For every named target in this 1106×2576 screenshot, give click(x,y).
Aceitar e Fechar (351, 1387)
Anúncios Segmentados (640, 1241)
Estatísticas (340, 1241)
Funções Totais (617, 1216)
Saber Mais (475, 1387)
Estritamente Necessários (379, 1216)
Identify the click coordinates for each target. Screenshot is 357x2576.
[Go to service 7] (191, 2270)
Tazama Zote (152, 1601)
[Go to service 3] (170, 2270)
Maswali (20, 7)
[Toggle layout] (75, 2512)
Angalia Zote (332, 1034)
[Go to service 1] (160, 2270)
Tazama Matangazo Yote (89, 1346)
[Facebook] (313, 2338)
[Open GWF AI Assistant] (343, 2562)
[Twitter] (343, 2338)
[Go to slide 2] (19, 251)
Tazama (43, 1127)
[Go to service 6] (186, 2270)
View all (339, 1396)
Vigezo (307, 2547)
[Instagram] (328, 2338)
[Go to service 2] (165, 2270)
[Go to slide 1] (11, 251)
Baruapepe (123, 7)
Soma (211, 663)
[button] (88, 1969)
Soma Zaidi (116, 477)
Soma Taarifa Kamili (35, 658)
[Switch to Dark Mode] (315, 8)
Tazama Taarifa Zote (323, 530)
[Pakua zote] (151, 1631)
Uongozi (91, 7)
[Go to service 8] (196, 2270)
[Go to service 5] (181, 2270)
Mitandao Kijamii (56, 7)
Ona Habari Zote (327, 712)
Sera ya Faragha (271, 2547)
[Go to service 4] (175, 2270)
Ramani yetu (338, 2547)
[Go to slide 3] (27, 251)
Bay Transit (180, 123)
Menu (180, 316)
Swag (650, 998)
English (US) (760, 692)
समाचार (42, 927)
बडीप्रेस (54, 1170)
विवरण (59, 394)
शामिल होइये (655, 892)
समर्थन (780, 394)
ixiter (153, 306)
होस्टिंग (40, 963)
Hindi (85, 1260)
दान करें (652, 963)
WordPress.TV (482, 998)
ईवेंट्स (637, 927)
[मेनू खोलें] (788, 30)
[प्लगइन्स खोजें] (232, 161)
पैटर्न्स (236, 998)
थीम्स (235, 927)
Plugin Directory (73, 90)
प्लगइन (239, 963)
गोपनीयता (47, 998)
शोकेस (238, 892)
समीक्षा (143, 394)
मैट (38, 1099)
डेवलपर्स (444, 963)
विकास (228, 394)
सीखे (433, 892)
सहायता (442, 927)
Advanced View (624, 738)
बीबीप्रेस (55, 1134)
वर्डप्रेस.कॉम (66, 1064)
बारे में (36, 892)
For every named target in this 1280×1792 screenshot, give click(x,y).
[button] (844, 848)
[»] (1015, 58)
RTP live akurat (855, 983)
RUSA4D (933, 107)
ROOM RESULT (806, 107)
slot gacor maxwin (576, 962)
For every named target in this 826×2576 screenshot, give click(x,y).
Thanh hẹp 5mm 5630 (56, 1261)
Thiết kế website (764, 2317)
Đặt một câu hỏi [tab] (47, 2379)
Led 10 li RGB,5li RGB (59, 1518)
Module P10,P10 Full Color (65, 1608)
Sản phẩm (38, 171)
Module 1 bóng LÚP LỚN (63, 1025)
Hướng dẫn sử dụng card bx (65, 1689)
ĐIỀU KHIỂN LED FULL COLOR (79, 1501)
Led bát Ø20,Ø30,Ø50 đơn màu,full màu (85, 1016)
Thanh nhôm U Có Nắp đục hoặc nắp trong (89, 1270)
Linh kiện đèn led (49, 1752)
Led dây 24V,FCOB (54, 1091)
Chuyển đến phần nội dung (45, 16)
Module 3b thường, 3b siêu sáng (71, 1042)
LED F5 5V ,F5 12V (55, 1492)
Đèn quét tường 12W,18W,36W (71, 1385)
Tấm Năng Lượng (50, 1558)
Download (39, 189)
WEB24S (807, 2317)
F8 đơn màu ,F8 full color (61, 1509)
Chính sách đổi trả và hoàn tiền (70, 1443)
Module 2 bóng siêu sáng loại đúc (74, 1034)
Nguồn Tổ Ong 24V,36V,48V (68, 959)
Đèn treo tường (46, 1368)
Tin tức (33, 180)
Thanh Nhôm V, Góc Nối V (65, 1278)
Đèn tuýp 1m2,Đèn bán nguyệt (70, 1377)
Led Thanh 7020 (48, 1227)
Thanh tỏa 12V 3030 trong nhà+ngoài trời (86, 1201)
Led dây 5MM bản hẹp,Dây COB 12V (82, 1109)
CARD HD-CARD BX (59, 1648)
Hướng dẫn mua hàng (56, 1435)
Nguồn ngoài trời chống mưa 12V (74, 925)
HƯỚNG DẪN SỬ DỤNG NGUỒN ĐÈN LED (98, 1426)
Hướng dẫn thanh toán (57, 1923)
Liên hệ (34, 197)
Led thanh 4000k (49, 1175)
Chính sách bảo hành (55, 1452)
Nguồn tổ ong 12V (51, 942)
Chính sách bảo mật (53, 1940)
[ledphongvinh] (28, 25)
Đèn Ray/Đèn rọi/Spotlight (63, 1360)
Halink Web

+---+

Please give all the lines above again, exactly as they read.

For every named target in this 1106×2576 screenshot, give click(x,y).
Aceitar e Fechar (351, 1387)
Anúncios Segmentados (640, 1241)
Estatísticas (340, 1241)
Funções Totais (617, 1216)
Saber Mais (475, 1387)
Estritamente Necessários (379, 1216)
Identify the click coordinates for each target. Screenshot is 357x2576.
[Go to service 7] (191, 2270)
Tazama Zote (152, 1601)
[Go to service 3] (170, 2270)
Maswali (20, 7)
[Toggle layout] (75, 2512)
Angalia Zote (332, 1034)
[Go to service 1] (160, 2270)
Tazama Matangazo Yote (89, 1346)
[Facebook] (313, 2338)
[Open GWF AI Assistant] (343, 2562)
[Twitter] (343, 2338)
[Go to slide 2] (19, 251)
Tazama (43, 1127)
[Go to service 6] (186, 2270)
View all (339, 1396)
Vigezo (307, 2547)
[Instagram] (328, 2338)
[Go to service 2] (165, 2270)
[Go to slide 1] (11, 251)
Baruapepe (123, 7)
Soma (211, 663)
[button] (88, 1969)
Soma Zaidi (116, 477)
Soma Taarifa Kamili (35, 658)
[Switch to Dark Mode] (315, 8)
Tazama Taarifa Zote (323, 530)
[Pakua zote] (151, 1631)
Uongozi (91, 7)
[Go to service 8] (196, 2270)
[Go to service 5] (181, 2270)
Mitandao Kijamii (56, 7)
Ona Habari Zote (327, 712)
Sera ya Faragha (271, 2547)
[Go to service 4] (175, 2270)
Ramani yetu (338, 2547)
[Go to slide 3] (27, 251)
Bay Transit (180, 123)
Menu (180, 316)
Swag (650, 998)
English (US) (760, 692)
समाचार (42, 927)
बडीप्रेस (54, 1170)
विवरण (59, 394)
शामिल होइये (655, 892)
समर्थन (780, 394)
ixiter (153, 306)
होस्टिंग (40, 963)
Hindi (85, 1260)
दान करें (652, 963)
WordPress.TV (482, 998)
ईवेंट्स (637, 927)
[मेनू खोलें] (788, 30)
[प्लगइन्स खोजें] (232, 161)
पैटर्न्स (236, 998)
थीम्स (235, 927)
Plugin Directory (73, 90)
प्लगइन (239, 963)
गोपनीयता (47, 998)
शोकेस (238, 892)
समीक्षा (143, 394)
मैट (38, 1099)
डेवलपर्स (444, 963)
विकास (228, 394)
सीखे (433, 892)
सहायता (442, 927)
Advanced View (624, 738)
बीबीप्रेस (55, 1134)
वर्डप्रेस.कॉम (66, 1064)
बारे में (36, 892)
For every named target in this 1280×1792 screenshot, give click(x,y).
[button] (844, 848)
[»] (1015, 58)
RTP live akurat (855, 983)
RUSA4D (933, 107)
ROOM RESULT (806, 107)
slot gacor maxwin (576, 962)
For every named target in this 826×2576 screenshot, give click(x,y).
Thanh hẹp 5mm 5630 (56, 1261)
Thiết kế website (764, 2317)
Đặt một câu hỏi [tab] (47, 2379)
Led 10 li RGB,5li RGB (59, 1518)
Module P10,P10 Full Color (65, 1608)
Sản phẩm (38, 171)
Module 1 bóng LÚP LỚN (63, 1025)
Hướng dẫn sử dụng card bx (65, 1689)
ĐIỀU KHIỂN LED FULL COLOR (79, 1501)
Led bát Ø20,Ø30,Ø50 đơn màu,full màu (85, 1016)
Thanh nhôm U Có Nắp đục hoặc nắp trong (89, 1270)
Linh kiện đèn led (49, 1752)
Led dây 24V,FCOB (54, 1091)
Chuyển đến phần nội dung (45, 16)
Module 3b thường, 3b siêu sáng (71, 1042)
LED F5 5V ,F5 12V (55, 1492)
Đèn quét tường 12W,18W,36W (71, 1385)
Tấm Năng Lượng (50, 1558)
Download (39, 189)
WEB24S (807, 2317)
F8 đơn màu ,F8 full color (61, 1509)
Chính sách đổi trả và hoàn tiền (70, 1443)
Module 2 bóng siêu sáng loại đúc (74, 1034)
Nguồn Tổ Ong 24V,36V,48V (68, 959)
Đèn treo tường (46, 1368)
Tin tức (33, 180)
Thanh Nhôm V, Góc Nối V (65, 1278)
Đèn tuýp 1m2,Đèn bán nguyệt (70, 1377)
Led Thanh 7020 (48, 1227)
Thanh tỏa 12V 3030 trong nhà+ngoài trời (86, 1201)
Led dây 5MM bản hẹp,Dây COB 12V (82, 1109)
CARD HD-CARD BX (59, 1648)
Hướng dẫn mua hàng (56, 1435)
Nguồn ngoài trời chống mưa 12V (74, 925)
HƯỚNG DẪN SỬ DỤNG NGUỒN ĐÈN LED (98, 1426)
Hướng dẫn thanh toán (57, 1923)
Liên hệ (34, 197)
Led thanh 4000k (49, 1175)
Chính sách bảo hành (55, 1452)
Nguồn tổ ong 12V (51, 942)
Chính sách bảo mật (53, 1940)
[ledphongvinh] (28, 25)
Đèn Ray/Đèn rọi/Spotlight (63, 1360)
Halink Web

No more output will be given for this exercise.